With the Room to Bloom exhibition hosted in the context of Transeuropa Festival in Porto from the 21st  – 25th April 2022, we want to showcase artists’ perspectives to convey the need to shift the rules of power to favor commoning within the art world institutions and to co-create new practices that subvert patriarchalism and racism by offering challenging visions for multiplicity and coexistence. Together, we want to bring forward the message that resist a system of domination and exploitation, and replace it with actions and narratives of care and nurturing, focusing on recentering the narrative to the margins and restoring the health of nature on this planet, prioritizing care for ‘the others’.

On its journey, Room to Bloom wants to apply the true lessons of different feminisms, providing an efficient support network to its artists while deconstructing the Western gaze and being fully conscious and aware of the many complexities brought by intersectionality.  We pursue a vision of a Europe that fully takes into account its diversity in terms of race, ethnicity, geography, sexuality, class, abilities, education. It has become unavoidable to provide a framework to understand the different power dynamics and dominations and provide new tools and narratives to resist them and invite new pathways. Room to Bloom wants to continue opening these spaces for a plural, feminist and collective change to happen.

The exhibition is organised in cooperation with Cooperativa Artística Árvore.

Two artists of Room to Bloom bring their work to this exhibition:

Into Territory by Natalia Ludmila

Into Territory is a body of work that stems from the ongoing project WrittenSpoken by artist Natalia Ludmila. The project explores the nature of text and how to remodel it into raw material for aesthetic research. For the artist, this means enacting other modes of reading that activate texts and, perhaps, grant them additional layers of meaning.

In past iterations of the series, the artist employed texts from printed and digital news media outlets. In order to question forms of representation and the undercurrents that influence first who articulates the narrative and second how it is constructed, particularly in regards to situations of conflict.
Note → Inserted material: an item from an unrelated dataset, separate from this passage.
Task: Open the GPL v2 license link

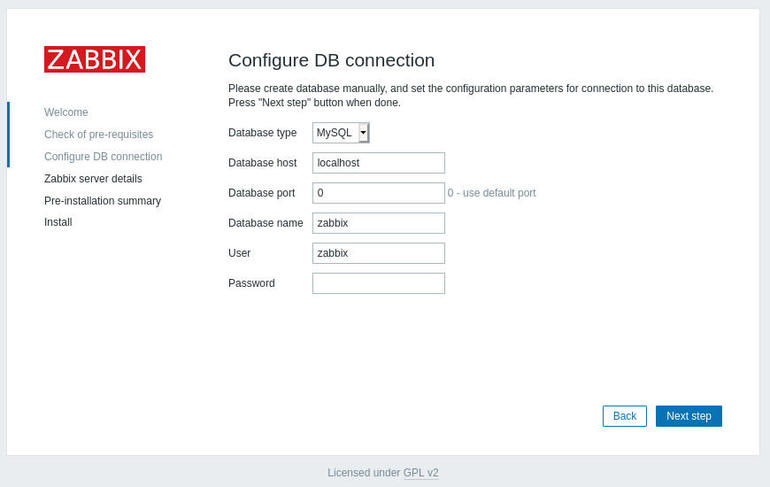Action: [x=421, y=473]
For the Into Territory edition of the project, the artist changed the process by this time compiling passages from the influential book Orientalism by Edward Said. In his book, the author broke ground on how we examined, thought about, and studied colonialism. As a result, setting the stage for what would become a field of academic research and, perhaps most importantly, a mindset. Thus, we can view an extensive gamut of human activity (past and current) from multiple perspectives. Consequently, from these perspectives emerged critical thinking, re-positioning of thought, and reimagining the state of the world.

Jardín de Naturalización (The Garden of Naturalisation) by Masha Wysocka

Jardín de Naturalización (The Garden of Naturalisation) is an artistic research on the naturalisation of immigrants in Spain, or how the natural sciences can define a national identity.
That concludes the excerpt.